Le ministre de la Justice, Achraf Rifi, saluant successivement l’ambassadrice Angelina Eichhorst, le recteur de La Sagesse, Mgr Camille Moubarak, et le bâtonnier de Beyrouth, Georges Jreige, lors de la conférence de lancement du projet d’aide juridictionnelle, au siège de l’université. Photo Ani
L'Université La Sagesse a organisé hier une cérémonie de lancement du projet de soutien à l'aide juridictionnelle au Liban, financé par l'Union européenne. La cérémonie s'est tenue en présence du ministre de la Justice, Achraf Rifi, de la chef de la délégation de l'UE, l'ambassadrice Angelina Eichhorst, du procureur général, du juge Samir Hammoud, de la directrice générale du ministère de la Justice, de la juge Mayssam Noueiry, du bâtonnier de Beyrouth, Georges Jreige, du directeur de Caritas-Liban, père Paul Karam, du secrétaire de l'ordre des avocats du Nord, de l'ancien bâtonnier Michel Khoury, des doyens des facultés de La Sagesse impliqués dans le projet ainsi que de figures juridiques académiques et sociales.
Le recteur de L'Université La Sagesse, Mgr Camille Moubarak, a souligné que ce projet « s'inscrit dans une perspective d'incorporer à la justice stricte l'empathie » qu'incarne l'aide judiciaire, « en donnant à ceux qui ne sont pas en mesure de réclamer leurs droits la possibilité de le faire ».
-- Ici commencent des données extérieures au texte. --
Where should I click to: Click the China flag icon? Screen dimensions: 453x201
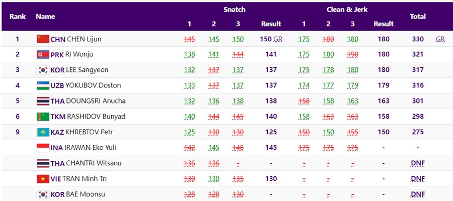tap(42, 39)
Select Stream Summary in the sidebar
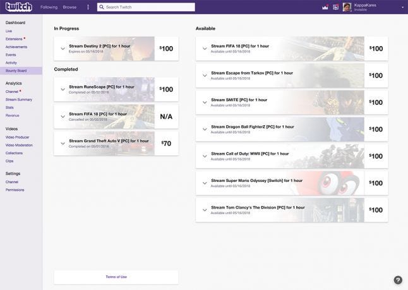 [18, 99]
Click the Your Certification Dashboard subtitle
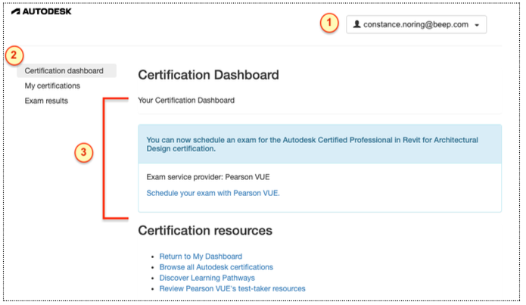 pyautogui.click(x=186, y=100)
Pour sa part, l'ambassadrice Angelina Eichhorst, a relevé que le projet « incarne les valeurs fondamentales de l'UE, à savoir l'accès à la justice et le droit à un procès équitable ». Elle a rappelé qu'à l'heure des « multiples crises anormales » que traverse le Liban, « le besoin est plus que jamais vital de redynamiser les institutions, en l'occurrence les institutions judiciaires ». Le projet de modernisation de l'aide juridictionnelle lancé hier doit aider éventuellement 10000 justiciables, et y faire participer environ 700 avocats, juristes, étudiants et membres d'ONG, de ministères, d'institutions judiciaires et de commissions parlementaires, a-t-elle indiqué.
Rifi
Le ministre de la Justice, Achraf Rifi, a ainsi évoqué les entraves à la mise en œuvre de l'aide juridictionnelle, que les recherches effectuées par l'Université La Sagesse ont détaillées. « La pratique défaillante de l'aide juridictionnelle n'est pas liée à une lacune dans les textes, même si ceux-ci nécessitent des amendements, mais à l'absence de ressources, voire aussi au manque d'une culture juridique de l'aide juridictionnelle chez ceux-là mêmes que cette aide est censée servir », a-t-il déclaré. Il a rappelé, à l'occasion, le chantier mené actuellement pour restructurer le ministère de la Justice et réorganiser le système judiciaire.